Where a bridge gets assigned is not predictable by the bridge?
If authorities don't know the IP addresses of the bridges they
are responsible for, they can't abuse that info (or be attacked for
having it). But, they also can't, e.g., control being sent massive
lists of nodes that were never good. This raises another question.
We generally decry use of IP address for location, etc. but we
need to do that to limit the introduction of functional but useless
IP addresses because, e.g., they are in China and the adversary
owns massive chunks of the IP space there.
We don't want an arbitrary someone to be able to contact the
authorities and say an IP address is bad because it would be easy
for an adversary to take down all the suspicious bridges
even if they provide good cover websites, etc. Only the bridge
itself and/or the directory authority can declare a bridge blocked
from somewhere.
9. Bridge directories must not simply be a handful of nodes that
provide the list of bridges. They must flood or otherwise distribute
information out to other Tor nodes as mirrors. That way it becomes
difficult for censors to flood the bridge directory servers with
requests, effectively denying access for others. But, there's lots of
churn and a much larger size than Tor directories. We are forced to
handle the directory scaling problem here much sooner than for the
network in general. Authorities can pass their bridge directories
(and policy info) to some moderate number of unidentified Tor nodes.

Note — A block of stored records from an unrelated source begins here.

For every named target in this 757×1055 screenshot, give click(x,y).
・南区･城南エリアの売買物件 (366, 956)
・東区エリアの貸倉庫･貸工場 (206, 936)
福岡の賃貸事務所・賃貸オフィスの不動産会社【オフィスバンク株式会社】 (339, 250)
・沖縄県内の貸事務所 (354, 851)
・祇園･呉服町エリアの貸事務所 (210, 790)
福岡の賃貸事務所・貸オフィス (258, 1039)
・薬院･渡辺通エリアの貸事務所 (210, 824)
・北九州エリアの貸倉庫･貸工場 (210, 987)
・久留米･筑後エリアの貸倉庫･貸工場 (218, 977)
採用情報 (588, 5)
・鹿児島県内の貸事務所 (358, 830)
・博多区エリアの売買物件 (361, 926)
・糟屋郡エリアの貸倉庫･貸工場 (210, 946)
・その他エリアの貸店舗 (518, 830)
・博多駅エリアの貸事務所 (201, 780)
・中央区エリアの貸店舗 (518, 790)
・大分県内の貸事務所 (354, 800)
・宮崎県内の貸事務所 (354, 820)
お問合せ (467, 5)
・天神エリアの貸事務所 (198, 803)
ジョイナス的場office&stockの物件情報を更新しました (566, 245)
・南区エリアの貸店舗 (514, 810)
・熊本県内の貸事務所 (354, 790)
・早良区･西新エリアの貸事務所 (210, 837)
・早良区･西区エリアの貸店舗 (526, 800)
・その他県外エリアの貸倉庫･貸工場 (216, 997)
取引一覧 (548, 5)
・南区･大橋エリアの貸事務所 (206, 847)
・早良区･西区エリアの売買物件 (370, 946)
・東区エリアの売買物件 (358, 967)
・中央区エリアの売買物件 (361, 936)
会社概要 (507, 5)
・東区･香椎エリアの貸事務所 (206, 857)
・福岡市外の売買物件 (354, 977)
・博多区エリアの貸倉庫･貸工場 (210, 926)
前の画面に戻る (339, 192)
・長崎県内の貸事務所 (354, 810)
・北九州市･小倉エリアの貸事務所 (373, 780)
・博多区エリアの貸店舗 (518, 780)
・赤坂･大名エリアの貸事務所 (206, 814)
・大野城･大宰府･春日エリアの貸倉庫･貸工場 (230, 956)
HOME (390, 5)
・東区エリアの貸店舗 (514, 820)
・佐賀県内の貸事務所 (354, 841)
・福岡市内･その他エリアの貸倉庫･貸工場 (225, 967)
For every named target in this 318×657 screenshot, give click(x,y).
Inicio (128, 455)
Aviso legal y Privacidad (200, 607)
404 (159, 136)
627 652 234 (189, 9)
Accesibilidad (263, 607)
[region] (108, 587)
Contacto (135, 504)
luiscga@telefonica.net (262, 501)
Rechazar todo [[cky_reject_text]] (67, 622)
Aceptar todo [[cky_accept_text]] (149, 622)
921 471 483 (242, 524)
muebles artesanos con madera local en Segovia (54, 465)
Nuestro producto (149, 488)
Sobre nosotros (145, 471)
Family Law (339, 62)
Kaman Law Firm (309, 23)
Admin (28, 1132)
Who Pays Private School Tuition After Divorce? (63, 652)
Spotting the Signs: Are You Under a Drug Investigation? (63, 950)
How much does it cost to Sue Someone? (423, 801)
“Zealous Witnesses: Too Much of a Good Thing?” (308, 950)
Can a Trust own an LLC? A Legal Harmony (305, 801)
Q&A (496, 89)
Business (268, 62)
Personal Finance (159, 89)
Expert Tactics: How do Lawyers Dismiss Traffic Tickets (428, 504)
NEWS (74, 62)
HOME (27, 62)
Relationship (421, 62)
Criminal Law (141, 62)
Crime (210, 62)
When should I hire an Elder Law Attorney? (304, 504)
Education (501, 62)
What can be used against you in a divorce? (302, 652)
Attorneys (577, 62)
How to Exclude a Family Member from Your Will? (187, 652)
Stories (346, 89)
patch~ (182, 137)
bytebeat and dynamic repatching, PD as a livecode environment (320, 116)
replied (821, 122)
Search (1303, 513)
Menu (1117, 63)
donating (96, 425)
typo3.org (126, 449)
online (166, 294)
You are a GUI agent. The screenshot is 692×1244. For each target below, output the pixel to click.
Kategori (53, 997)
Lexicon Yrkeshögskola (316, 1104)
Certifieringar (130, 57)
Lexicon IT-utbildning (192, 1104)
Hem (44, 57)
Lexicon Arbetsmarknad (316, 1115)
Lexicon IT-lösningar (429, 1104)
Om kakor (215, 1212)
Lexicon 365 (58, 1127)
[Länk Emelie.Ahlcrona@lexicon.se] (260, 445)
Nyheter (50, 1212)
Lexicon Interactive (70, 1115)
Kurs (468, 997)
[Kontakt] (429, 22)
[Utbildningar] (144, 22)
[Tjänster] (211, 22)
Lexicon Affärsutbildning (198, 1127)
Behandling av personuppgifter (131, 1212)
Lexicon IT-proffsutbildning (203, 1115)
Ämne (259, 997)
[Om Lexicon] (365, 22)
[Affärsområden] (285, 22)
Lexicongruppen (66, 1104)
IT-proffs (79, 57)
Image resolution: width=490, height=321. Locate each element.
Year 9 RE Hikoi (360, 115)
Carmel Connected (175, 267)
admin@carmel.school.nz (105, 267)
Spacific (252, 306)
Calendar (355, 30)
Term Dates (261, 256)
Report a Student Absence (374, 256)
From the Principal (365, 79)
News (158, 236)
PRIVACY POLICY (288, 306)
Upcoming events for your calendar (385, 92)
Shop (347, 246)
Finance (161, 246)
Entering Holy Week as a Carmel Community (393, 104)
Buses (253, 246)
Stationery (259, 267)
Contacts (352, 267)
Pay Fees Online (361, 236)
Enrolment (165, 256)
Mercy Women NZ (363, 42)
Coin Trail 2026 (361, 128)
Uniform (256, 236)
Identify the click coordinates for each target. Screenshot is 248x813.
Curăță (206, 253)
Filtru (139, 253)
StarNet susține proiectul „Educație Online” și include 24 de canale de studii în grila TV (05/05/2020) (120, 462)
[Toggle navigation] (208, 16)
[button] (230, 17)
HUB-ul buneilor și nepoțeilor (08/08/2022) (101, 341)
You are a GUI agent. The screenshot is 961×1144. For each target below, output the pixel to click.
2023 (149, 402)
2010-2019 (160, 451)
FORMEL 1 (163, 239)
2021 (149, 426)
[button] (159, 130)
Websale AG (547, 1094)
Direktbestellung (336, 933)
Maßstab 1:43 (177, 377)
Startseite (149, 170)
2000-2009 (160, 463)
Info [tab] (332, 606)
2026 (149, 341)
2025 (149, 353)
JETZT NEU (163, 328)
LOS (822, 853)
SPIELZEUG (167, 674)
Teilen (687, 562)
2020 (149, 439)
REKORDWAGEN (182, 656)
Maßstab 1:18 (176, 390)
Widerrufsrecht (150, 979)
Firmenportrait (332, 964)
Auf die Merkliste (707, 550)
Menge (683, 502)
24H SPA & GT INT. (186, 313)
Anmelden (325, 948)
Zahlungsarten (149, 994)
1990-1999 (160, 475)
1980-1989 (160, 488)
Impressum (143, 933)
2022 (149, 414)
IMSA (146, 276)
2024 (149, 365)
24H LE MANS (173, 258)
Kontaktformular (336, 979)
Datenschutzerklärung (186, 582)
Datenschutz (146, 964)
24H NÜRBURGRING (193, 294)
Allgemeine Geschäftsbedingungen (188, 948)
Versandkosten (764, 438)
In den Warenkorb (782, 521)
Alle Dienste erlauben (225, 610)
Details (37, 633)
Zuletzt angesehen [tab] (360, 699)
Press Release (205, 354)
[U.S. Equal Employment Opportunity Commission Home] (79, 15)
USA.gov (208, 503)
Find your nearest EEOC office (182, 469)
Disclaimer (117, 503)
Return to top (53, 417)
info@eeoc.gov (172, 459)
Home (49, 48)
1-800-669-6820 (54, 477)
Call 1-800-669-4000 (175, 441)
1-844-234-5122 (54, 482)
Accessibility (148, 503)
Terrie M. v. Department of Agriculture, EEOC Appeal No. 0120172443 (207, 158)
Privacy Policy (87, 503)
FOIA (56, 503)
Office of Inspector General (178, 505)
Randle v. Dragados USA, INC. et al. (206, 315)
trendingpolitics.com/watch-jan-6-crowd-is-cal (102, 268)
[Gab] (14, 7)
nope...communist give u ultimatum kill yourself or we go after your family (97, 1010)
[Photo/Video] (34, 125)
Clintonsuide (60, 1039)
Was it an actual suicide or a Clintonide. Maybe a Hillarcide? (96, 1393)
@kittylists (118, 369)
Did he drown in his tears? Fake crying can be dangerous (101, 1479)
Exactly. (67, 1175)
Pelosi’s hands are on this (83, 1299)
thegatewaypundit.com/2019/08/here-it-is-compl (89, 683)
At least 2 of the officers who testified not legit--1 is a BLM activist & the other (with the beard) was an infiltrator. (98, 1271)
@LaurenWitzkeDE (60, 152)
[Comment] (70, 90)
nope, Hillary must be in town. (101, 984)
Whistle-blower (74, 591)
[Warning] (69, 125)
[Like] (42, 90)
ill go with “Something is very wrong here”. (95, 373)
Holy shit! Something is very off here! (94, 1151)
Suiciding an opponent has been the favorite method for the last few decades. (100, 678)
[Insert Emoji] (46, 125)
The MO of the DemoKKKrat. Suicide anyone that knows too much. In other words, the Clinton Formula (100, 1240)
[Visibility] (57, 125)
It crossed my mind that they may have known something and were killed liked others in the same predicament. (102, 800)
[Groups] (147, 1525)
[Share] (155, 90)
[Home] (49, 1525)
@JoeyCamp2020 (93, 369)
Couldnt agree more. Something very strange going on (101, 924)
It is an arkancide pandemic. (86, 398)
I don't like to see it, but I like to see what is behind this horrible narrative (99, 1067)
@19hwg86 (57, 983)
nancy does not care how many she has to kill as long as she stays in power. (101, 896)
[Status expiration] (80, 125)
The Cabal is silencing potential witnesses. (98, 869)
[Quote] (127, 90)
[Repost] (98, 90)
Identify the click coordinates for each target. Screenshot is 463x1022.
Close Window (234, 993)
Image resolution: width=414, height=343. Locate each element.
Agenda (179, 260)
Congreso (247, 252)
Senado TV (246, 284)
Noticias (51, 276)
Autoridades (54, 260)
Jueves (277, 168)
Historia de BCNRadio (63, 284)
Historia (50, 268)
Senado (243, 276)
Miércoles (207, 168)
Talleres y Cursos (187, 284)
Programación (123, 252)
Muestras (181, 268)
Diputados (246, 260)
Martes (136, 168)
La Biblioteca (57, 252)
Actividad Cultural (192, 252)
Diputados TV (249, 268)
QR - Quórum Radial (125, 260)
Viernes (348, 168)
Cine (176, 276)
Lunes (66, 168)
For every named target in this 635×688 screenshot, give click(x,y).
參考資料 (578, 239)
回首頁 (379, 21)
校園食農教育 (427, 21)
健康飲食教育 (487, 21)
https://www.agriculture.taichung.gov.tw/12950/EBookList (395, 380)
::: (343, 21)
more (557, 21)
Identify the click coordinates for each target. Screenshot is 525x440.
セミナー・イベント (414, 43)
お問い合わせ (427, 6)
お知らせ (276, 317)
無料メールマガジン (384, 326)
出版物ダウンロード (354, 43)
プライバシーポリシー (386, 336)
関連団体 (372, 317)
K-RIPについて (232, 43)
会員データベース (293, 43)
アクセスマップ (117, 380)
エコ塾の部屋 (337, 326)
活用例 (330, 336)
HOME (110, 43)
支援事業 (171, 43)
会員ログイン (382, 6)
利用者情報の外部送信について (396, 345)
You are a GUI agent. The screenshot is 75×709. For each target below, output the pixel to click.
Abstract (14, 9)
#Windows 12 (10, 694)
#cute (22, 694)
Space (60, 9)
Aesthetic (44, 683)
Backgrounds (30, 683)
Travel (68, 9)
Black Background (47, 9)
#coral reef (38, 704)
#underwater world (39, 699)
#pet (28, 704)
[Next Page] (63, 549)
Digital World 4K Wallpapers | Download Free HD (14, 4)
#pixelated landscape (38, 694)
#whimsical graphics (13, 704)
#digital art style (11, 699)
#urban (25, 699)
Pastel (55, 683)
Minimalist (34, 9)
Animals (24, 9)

Anyone contacting one of those nodes can get bridge info. the nodes
must remain somewhat synched to prevent the adversary from abusing,
e.g., a timed release policy or the distribution to those nodes must
be resilient even if they are not coordinating.
I think some kind of DHT like scheme would work here. A Tor node is
assigned a chunk of the directory. Lookups in the directory should be
via hashes of keys (fingerprints) and that should determine the Tor
nodes responsible. Ordinary directories can publish lists of Tor nodes
responsible for fingerprint ranges. Clients looking to update info on
some bridge will make a Tor connection to one of the nodes responsible
for that address. Instead of shutting down a circuit after getting
info on one address, extend it to another that is responsible for that
address (the node from which you are extending knows you are doing so
anyway). Keep going. This way you can amortize the Tor connection.
10. We need some way to give new identity keys out to those who need
them without letting those get immediately blocked by authorities. One
way is to give a fingerprint that gets you more fingerprints, as
already described. These are meted out/updated periodically but allow
us to keep track of which sources are compromised: if a distribution
fingerprint repeatedly leads to quickly blocked bridges, it should be
suspect, dropped, etc. Since we're using hashes, there shouldn't be a
correlation with bridge directory mirrors, bridges, portions of the
network observed, etc. It should just be that the authorities know
about that key that leads to new addresses.
This last point is very much like the issues in the valet nodes paper,
which is essentially about blocking resistance wrt exiting the Tor network,
while this paper is concerned with blocking the entering to the Tor network.
In fact the tickets used to connect to the IPo (Introduction Point),
could serve as an example, except that instead of authorizing
a connection to the Hidden Service, it's authorizing the downloading
of more fingerprints.
Also, the fingerprints can follow the hash(q + '1' + cookie) scheme of
that paper (where q = hash(PK + salt) gave the q.onion address). This
allows us to control and track which fingerprint was causing problems.
Note that, unlike many settings, the reputation problem should not be
hard here. If a bridge says it is blocked, then it might as well be.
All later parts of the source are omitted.